Section 5. Representations and Warranties of the Company. The Company hereby represents and warrants to the Lender that:
(a) Organization and Good Standing and Qualification. The Company is a corporation duly organized, validly existing, and in good standing under the laws of the State of Nevada and has all requisite corporate power and authority to carry on its business as now conducted.
(b) Authorization. The Company has taken all corporate action necessary for the authorization, execution, and delivery of this Agreement and the Notes. Except as may be limited by applicable bankruptcy, insolvency, reorganization, or similar laws relating to or affecting the enforcement of creditors rights, the Company has taken all corporate action required to make all of the obligations of the Company reflected in the provisions of this Agreement and the Notes, the valid and enforceable obligations of the Company.
(c) Valid Issuance of Common Stock. The shares of Common Stock issuable upon conversion of the Notes, if and when issued, will be duly authorized and validly issued, fully paid, and nonassessable and, based in part upon the representations and warranties of the Lender in this Agreement, will be issued in compliance with all applicable federal and state securities laws.
Section 6. Representations and Warranties of the Lender. The Lender hereby represents and warrants to the Company that:
(a) Authorization. This Agreement constitutes the Lenders valid and legally binding obligation, enforceable in accordance with its terms, except as may be limited by (i) applicable bankruptcy, insolvency, reorganization, or similar laws relating to or affecting the enforcement of creditors rights and (ii) laws relating to the availability of specific performance, injunctive relief or other equitable remedies. The Lender represents that it has full power and authority to enter into this Agreement.
(b) Purchase Entirely for Own Account. The Lender acknowledges that this Agreement is made with the Lender in reliance upon the Lenders representation to the Company that the Notes and shares of Common Stock issuable upon conversion of the Notes (collectively, the Securities) will be acquired for investment for the Lenders own account, not as a nominee or agent, and not with a view to the resale or distribution of any part thereof, and that the Lender has no present intention of selling, granting any participation in, or otherwise distributing the same. By executing this Agreement, the Lender further represents that the Lender does not have any contract, undertaking, agreement or arrangement with any person to sell, transfer or grant participations to such person or to any third person, with respect to the Securities.
(c) Disclosure of Information. The Lender acknowledges that it has received all the information it considers necessary or appropriate for deciding whether to acquire the Securities. The Lender further represents that it has had an opportunity to ask questions and receive answers from the Company regarding the terms and conditions of the offering of the Securities.
(d) Investment Experience. The Lender is able to fend for itself, can bear the economic risk of its investment and has such knowledge and experience in financial or business matters that it is capable of evaluating the merits and risks of the investment in the Securities.
(e) Accredited Investor. The Lender is an accredited investor within the meaning of Rule 501 of Regulation D of the Securities and Exchange Commission (the SEC), as presently in effect.

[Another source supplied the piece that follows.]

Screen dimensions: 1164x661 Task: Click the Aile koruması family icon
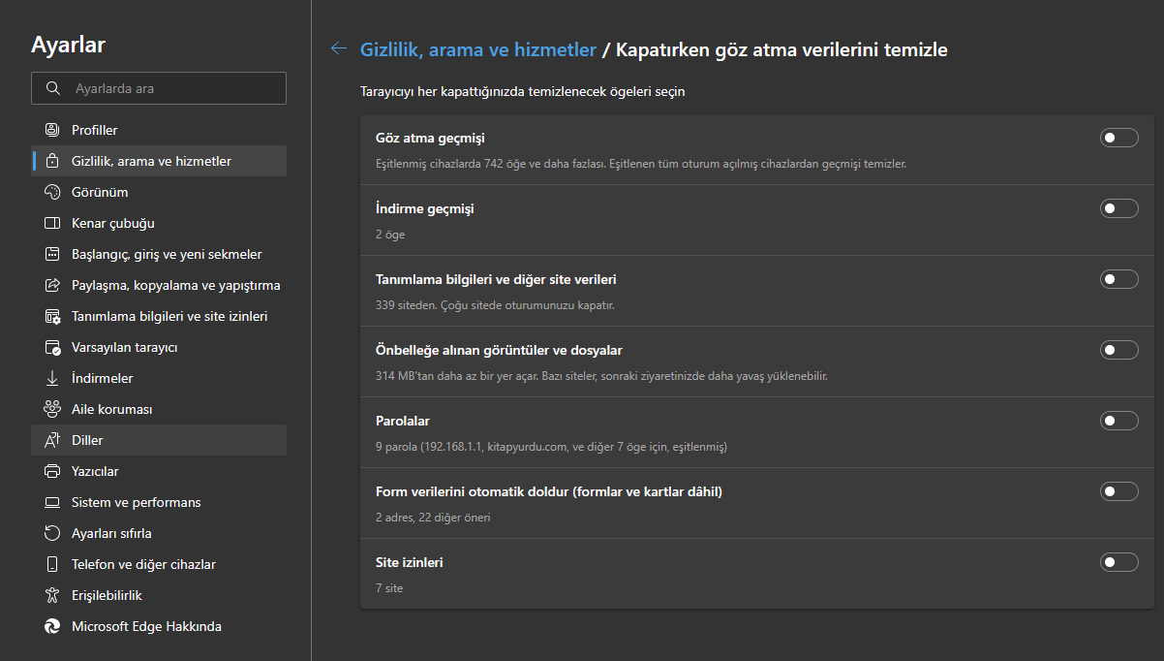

(f) Restricted Securities. The Lender understands that the Securities are characterized as restricted securities under the federal securities laws inasmuch as they are being acquired from the Company in a transaction not involving a public offering and that under such laws and applicable regulations such securities may be resold without registration under the Act only in certain limited circumstances. Each Lender represents that it is familiar with SEC Rule 144, as presently in effect, and understands the resale limitations imposed thereby and by the Act.